:: MATERIAL SHOWN ::
--------
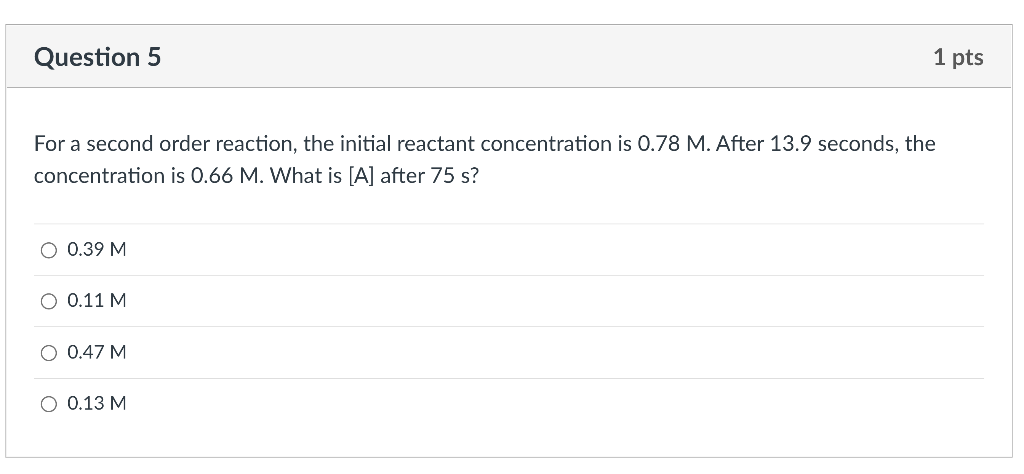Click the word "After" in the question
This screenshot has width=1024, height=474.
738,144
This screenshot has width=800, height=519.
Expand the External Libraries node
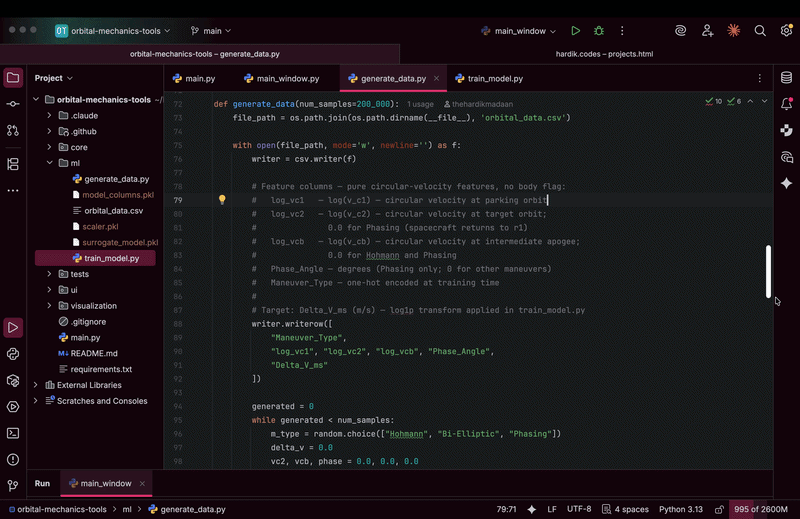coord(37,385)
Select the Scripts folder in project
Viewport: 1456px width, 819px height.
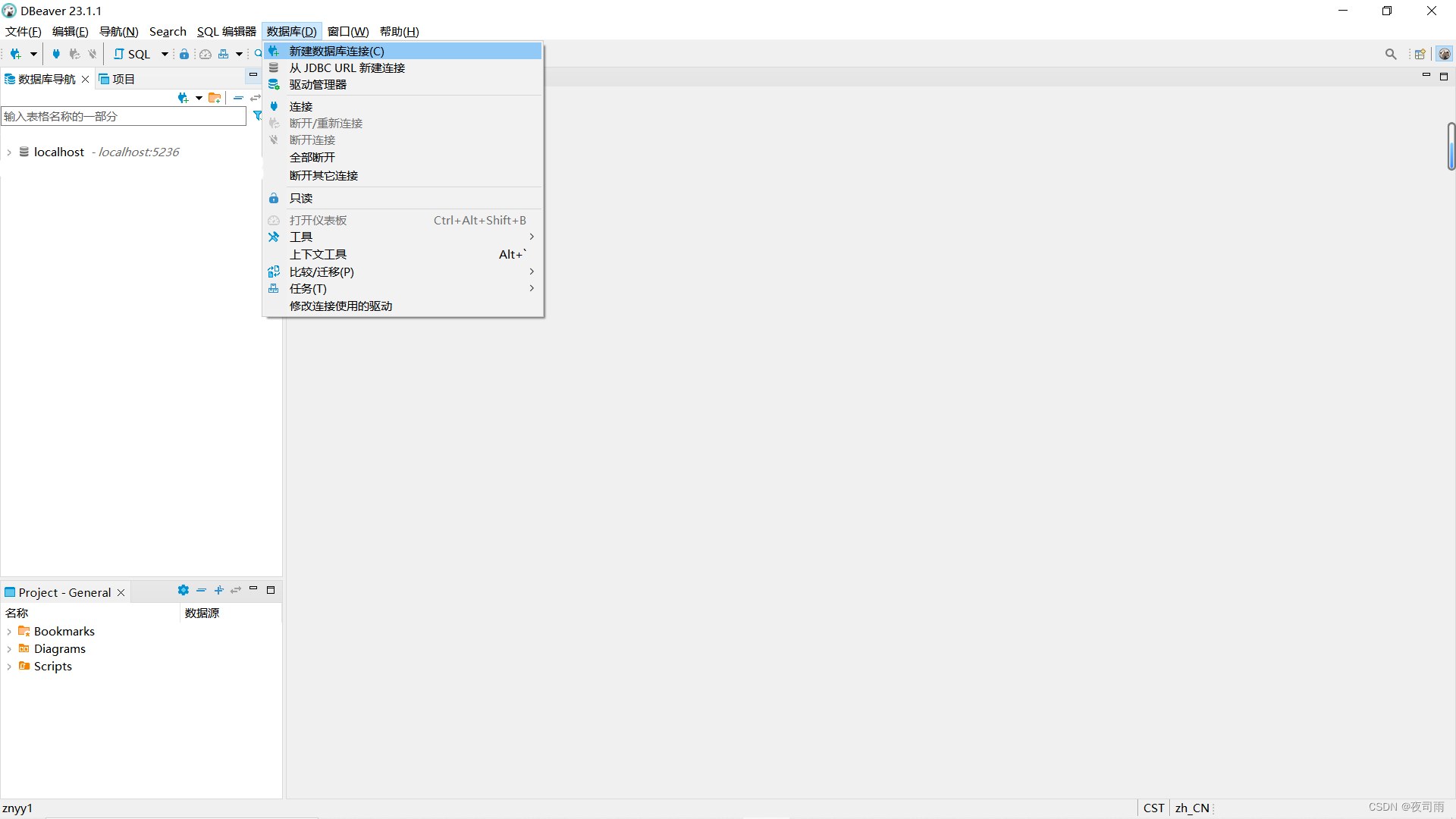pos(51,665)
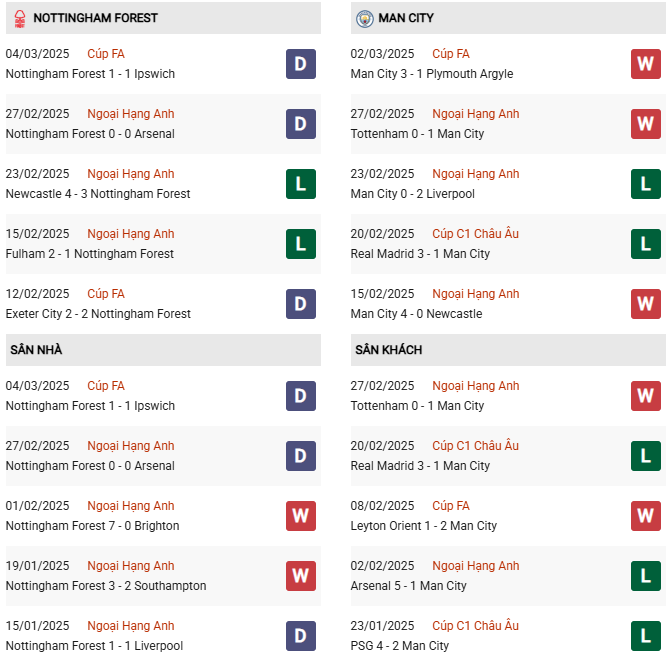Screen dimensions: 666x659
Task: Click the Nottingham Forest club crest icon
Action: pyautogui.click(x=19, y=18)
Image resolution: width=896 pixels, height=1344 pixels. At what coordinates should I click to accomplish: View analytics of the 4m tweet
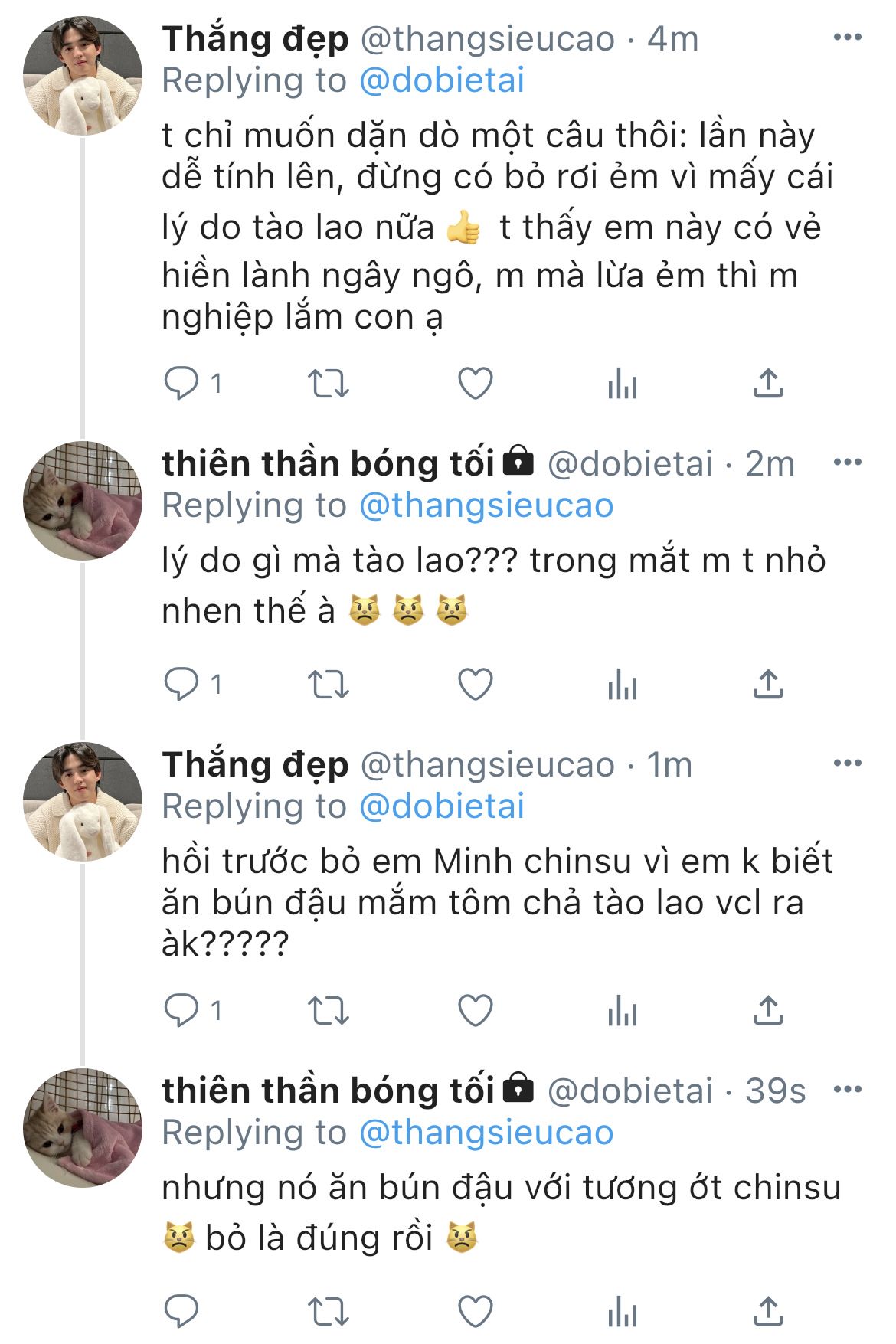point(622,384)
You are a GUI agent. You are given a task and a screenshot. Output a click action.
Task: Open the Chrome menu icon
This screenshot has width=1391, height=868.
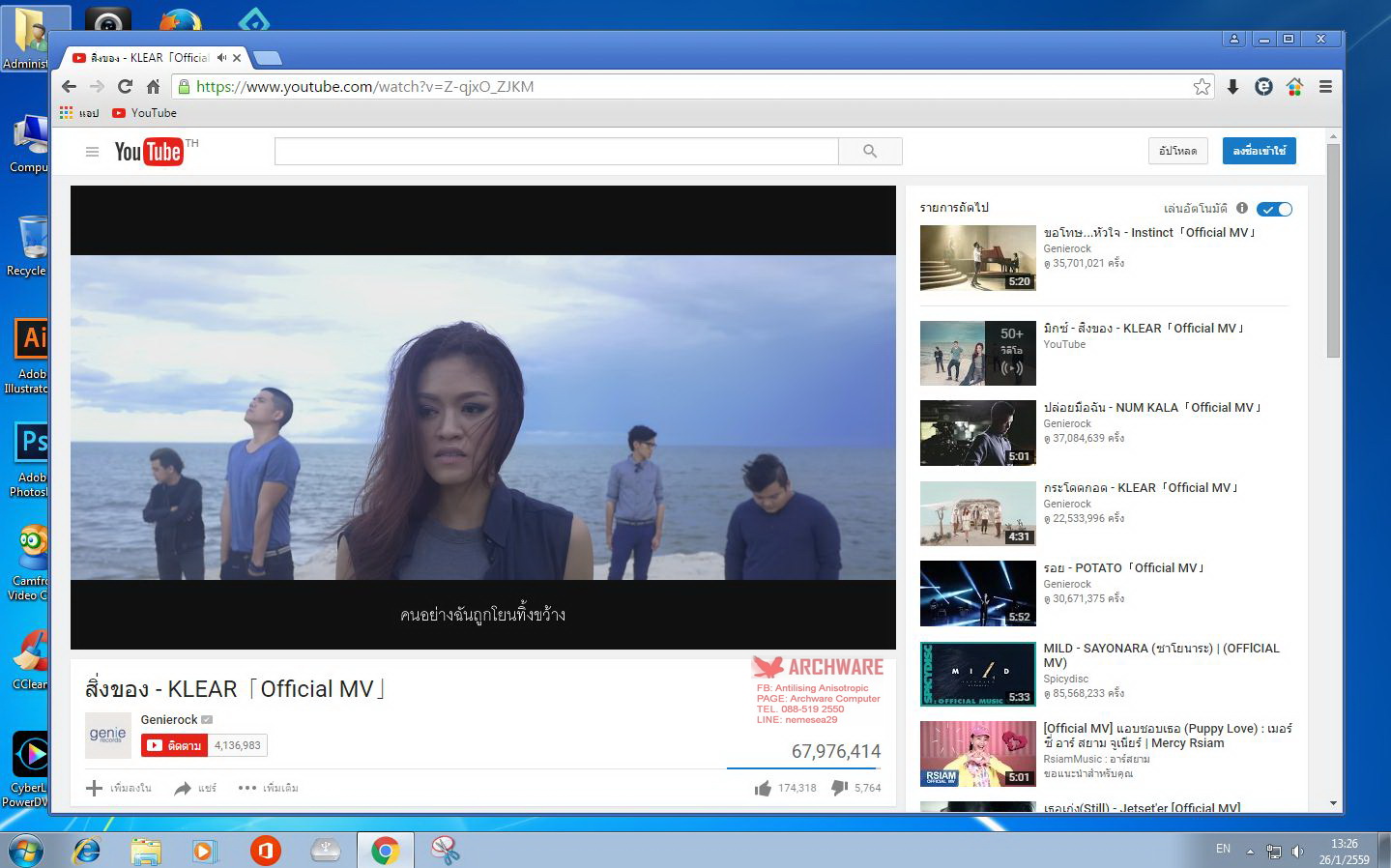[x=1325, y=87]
--------
:: TASK GOAL ::
Please repeat exactly the lines from the one containing "Expand the External Libraries node" through the end of the entries, both included, omitting pictures.

:: TASK ANSWER ::
Expand the External Libraries node
coord(37,385)
Select the Scripts folder in project
Viewport: 1456px width, 819px height.
pos(51,665)
Screen dimensions: 666x659
Task: Click the Nottingham Forest club crest icon
Action: pyautogui.click(x=19, y=18)
Image resolution: width=896 pixels, height=1344 pixels. At what coordinates should I click to accomplish: View analytics of the 4m tweet
point(622,384)
You are a GUI agent. You are given a task and a screenshot. Output a click action.
Task: Open the Chrome menu icon
This screenshot has width=1391, height=868.
[x=1325, y=87]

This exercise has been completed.